[Excerpts from a dataset]
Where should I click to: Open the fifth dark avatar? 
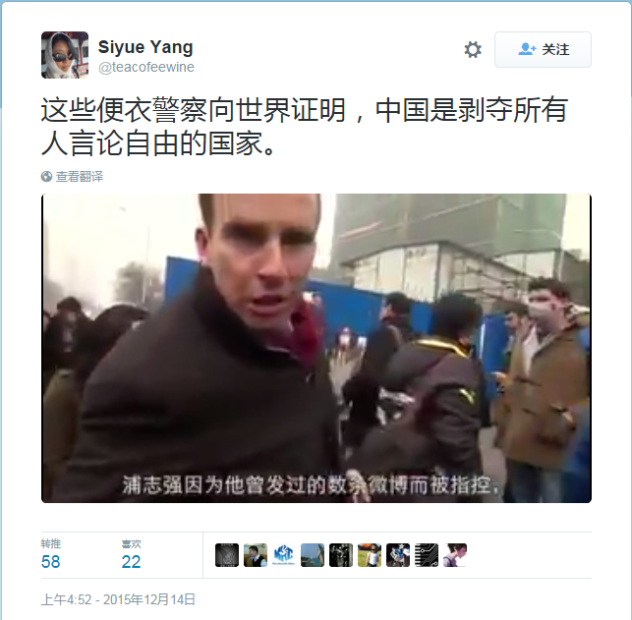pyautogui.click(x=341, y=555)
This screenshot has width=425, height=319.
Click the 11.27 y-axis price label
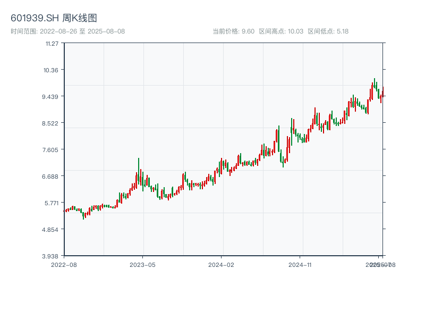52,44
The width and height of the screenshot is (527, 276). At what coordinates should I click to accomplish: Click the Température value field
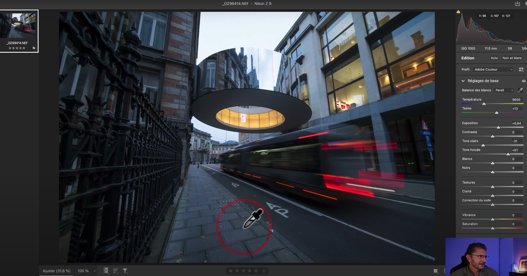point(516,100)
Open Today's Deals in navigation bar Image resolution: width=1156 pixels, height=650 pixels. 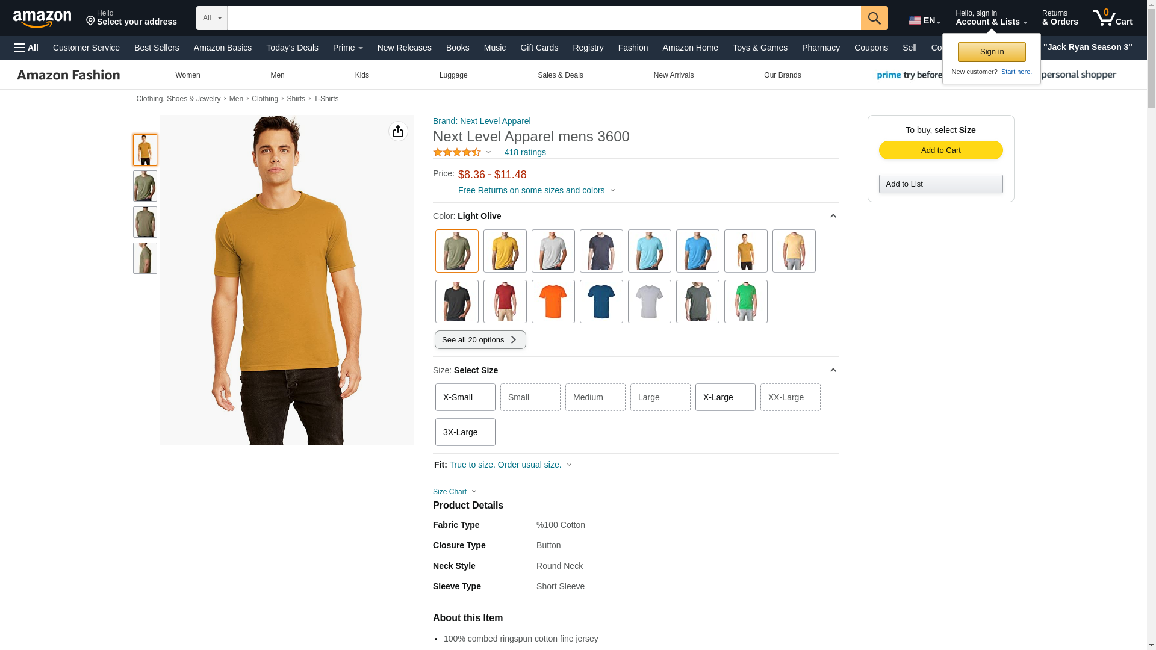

YOUR TASK.
Copy out every entry exactly as written, but not the pictures.

SOLUTION.
Where should I click to: Open the fifth dark avatar? 
pyautogui.click(x=341, y=555)
This screenshot has width=425, height=319.
Click the 11.27 y-axis price label
52,44
The width and height of the screenshot is (527, 276). At what coordinates should I click to accomplish: Click the Température value field
point(516,100)
Open Today's Deals in navigation bar Image resolution: width=1156 pixels, height=650 pixels. 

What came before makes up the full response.